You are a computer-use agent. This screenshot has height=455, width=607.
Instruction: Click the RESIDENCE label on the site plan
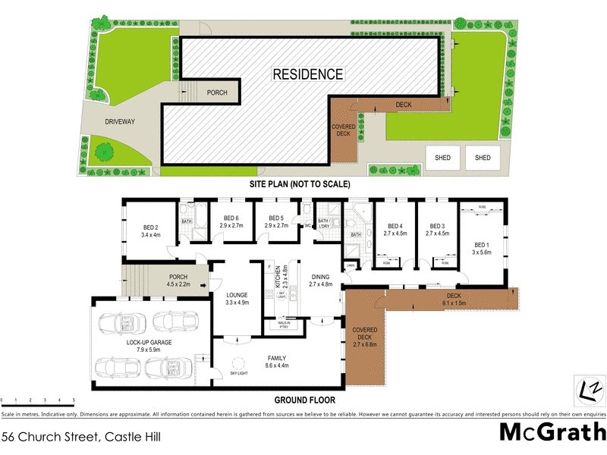(308, 74)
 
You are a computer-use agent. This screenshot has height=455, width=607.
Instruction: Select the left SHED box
(442, 158)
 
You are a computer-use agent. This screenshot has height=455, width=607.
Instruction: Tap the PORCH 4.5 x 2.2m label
(178, 281)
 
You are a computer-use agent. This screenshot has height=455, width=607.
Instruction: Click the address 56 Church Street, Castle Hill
(81, 437)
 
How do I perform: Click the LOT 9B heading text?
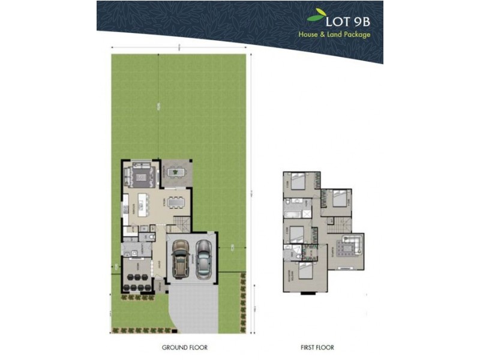(x=349, y=20)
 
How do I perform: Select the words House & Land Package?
(x=334, y=34)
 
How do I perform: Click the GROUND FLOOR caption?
(x=185, y=347)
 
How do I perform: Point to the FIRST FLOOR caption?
(x=317, y=347)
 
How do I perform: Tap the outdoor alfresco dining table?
(x=176, y=173)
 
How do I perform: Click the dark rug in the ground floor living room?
(x=142, y=175)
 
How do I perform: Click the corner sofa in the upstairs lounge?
(x=350, y=246)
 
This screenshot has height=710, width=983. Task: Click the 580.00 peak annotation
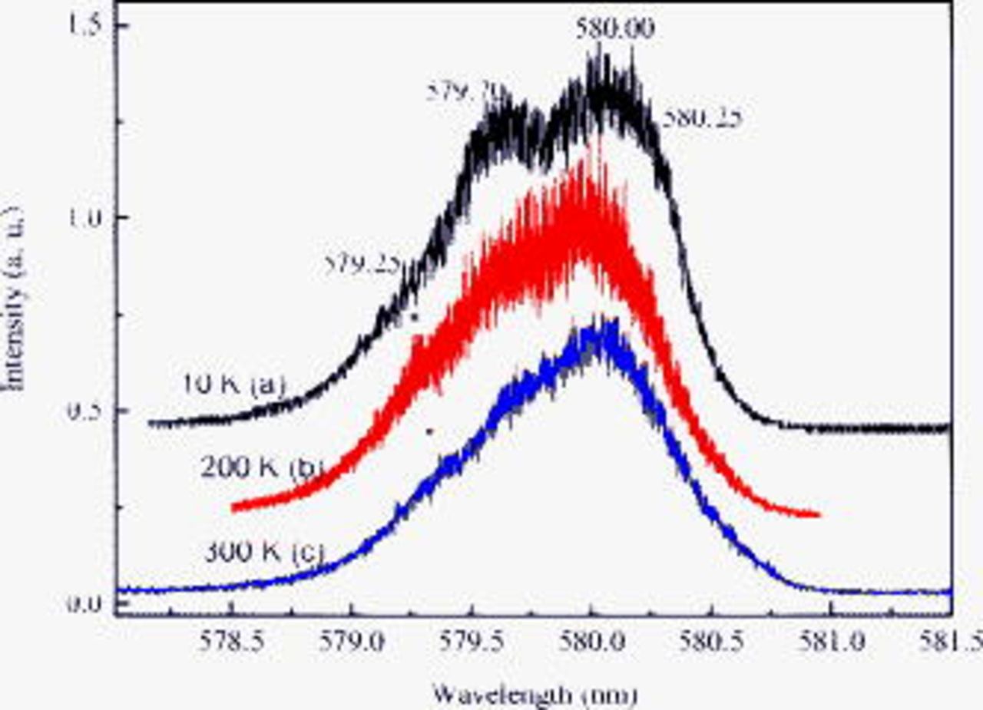(615, 29)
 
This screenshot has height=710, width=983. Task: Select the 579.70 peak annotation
(465, 93)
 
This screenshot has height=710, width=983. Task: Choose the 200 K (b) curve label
(259, 467)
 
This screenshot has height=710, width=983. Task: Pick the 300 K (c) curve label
(264, 551)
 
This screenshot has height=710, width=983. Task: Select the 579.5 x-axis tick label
(471, 642)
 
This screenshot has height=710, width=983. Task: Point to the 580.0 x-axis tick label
(591, 642)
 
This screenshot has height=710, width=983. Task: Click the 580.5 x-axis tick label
(710, 642)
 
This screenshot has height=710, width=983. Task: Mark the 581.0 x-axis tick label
(831, 642)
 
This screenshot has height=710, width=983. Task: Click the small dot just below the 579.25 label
(415, 317)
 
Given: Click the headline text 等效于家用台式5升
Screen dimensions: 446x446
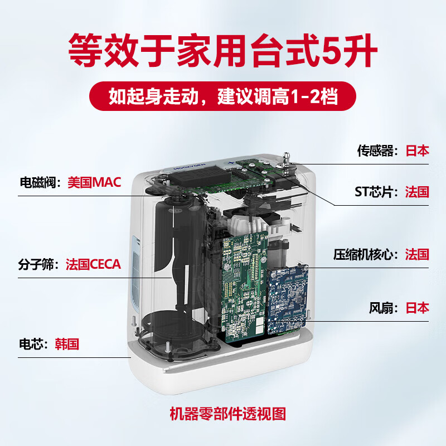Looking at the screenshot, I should [223, 50].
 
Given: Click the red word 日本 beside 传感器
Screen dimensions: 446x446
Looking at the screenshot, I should [417, 151].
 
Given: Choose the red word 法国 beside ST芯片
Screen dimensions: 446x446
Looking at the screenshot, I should [417, 192].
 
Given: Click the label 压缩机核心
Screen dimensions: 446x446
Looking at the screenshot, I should [370, 255].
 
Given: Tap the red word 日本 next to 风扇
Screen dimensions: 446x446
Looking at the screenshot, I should [417, 308].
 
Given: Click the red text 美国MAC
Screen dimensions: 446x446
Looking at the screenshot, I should [94, 182].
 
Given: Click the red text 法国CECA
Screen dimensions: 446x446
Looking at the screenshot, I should [93, 264].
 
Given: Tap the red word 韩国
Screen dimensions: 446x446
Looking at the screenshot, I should [67, 343].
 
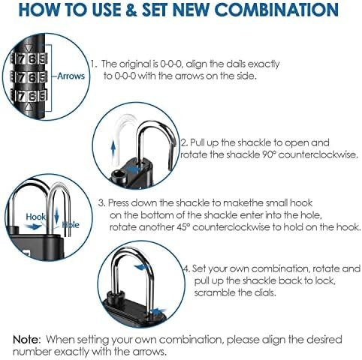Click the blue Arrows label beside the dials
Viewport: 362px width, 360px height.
tap(71, 76)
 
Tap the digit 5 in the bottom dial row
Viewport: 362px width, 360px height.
tap(44, 96)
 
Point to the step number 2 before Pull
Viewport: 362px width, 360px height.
tap(185, 142)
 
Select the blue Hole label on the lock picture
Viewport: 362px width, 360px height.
tap(70, 224)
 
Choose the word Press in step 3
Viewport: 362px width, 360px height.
tap(121, 202)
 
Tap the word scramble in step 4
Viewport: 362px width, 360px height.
tap(213, 293)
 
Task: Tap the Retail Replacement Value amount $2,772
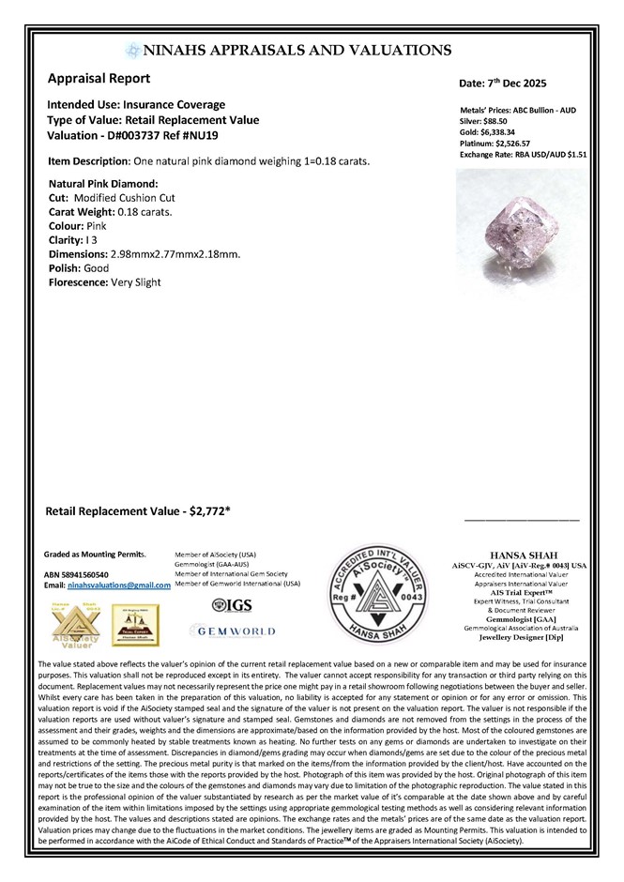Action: coord(210,512)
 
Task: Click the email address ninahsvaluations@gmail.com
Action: coord(117,585)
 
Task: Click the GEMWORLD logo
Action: coord(231,633)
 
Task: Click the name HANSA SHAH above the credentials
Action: coord(525,555)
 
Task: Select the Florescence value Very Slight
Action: coord(136,282)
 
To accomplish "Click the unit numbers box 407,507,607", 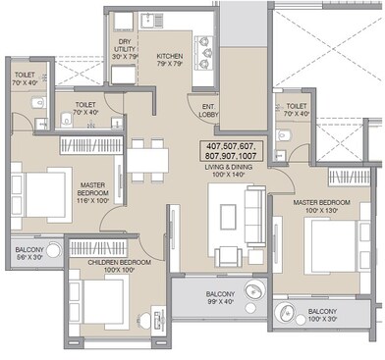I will tap(230, 151).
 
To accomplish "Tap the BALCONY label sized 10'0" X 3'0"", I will tap(331, 314).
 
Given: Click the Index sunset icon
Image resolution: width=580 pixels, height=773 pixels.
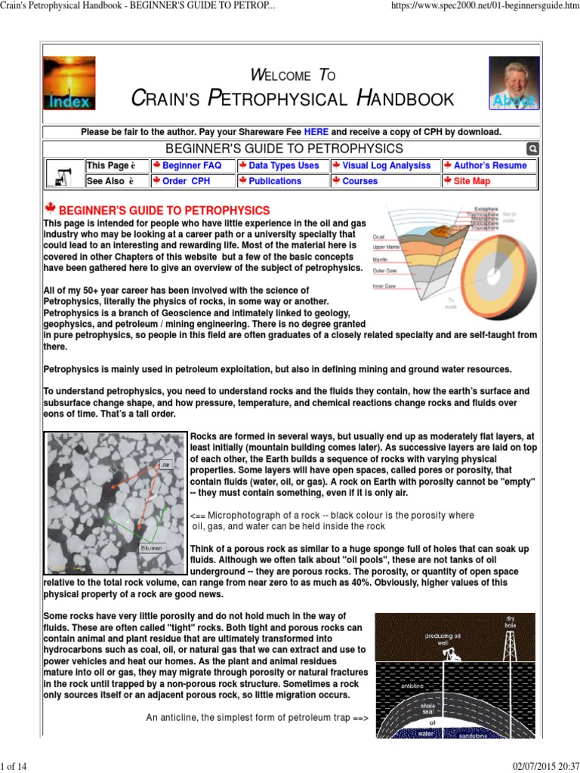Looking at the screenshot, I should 69,83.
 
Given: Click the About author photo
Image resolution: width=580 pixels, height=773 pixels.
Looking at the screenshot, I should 514,83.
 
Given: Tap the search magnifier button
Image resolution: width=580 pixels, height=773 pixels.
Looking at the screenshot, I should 532,149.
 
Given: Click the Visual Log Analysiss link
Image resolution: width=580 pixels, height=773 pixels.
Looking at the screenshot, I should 386,165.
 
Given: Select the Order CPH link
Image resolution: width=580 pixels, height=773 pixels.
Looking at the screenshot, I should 186,181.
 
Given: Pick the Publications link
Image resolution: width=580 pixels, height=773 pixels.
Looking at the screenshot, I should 274,181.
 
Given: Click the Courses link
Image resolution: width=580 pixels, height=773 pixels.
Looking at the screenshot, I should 359,181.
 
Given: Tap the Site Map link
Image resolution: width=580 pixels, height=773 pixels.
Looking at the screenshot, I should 471,181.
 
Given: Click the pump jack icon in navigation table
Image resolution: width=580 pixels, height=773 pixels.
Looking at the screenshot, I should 63,174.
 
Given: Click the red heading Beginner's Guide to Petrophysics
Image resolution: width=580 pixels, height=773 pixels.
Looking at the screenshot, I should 164,210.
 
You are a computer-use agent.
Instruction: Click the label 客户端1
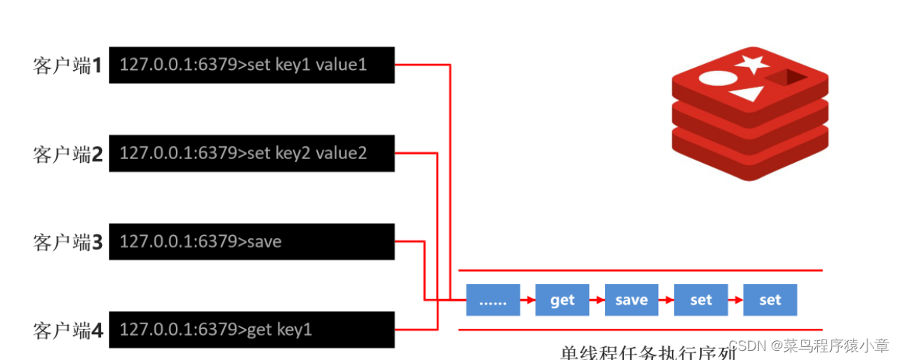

◇ ◇ ◇ ◇

▶ **What to work on**: Rewrite everything from the line containing "Choose the word Press in step 3" down to the line containing "Action: coord(136,282)" as a JSON list of strings, one string per line, with blank lines dropped. Leave the pictures out.

▶ **Exercise answer**:
[
  "Choose the word Press in step 3",
  "Viewport: 362px width, 360px height.",
  "tap(121, 202)",
  "Tap the word scramble in step 4",
  "Viewport: 362px width, 360px height.",
  "tap(213, 293)",
  "Task: Tap the Retail Replacement Value amount $2,772",
  "Action: coord(210,512)",
  "Task: Click the email address ninahsvaluations@gmail.com",
  "Action: coord(117,585)",
  "Task: Click the GEMWORLD logo",
  "Action: coord(231,633)",
  "Task: Click the name HANSA SHAH above the credentials",
  "Action: coord(525,555)",
  "Task: Select the Florescence value Very Slight",
  "Action: coord(136,282)"
]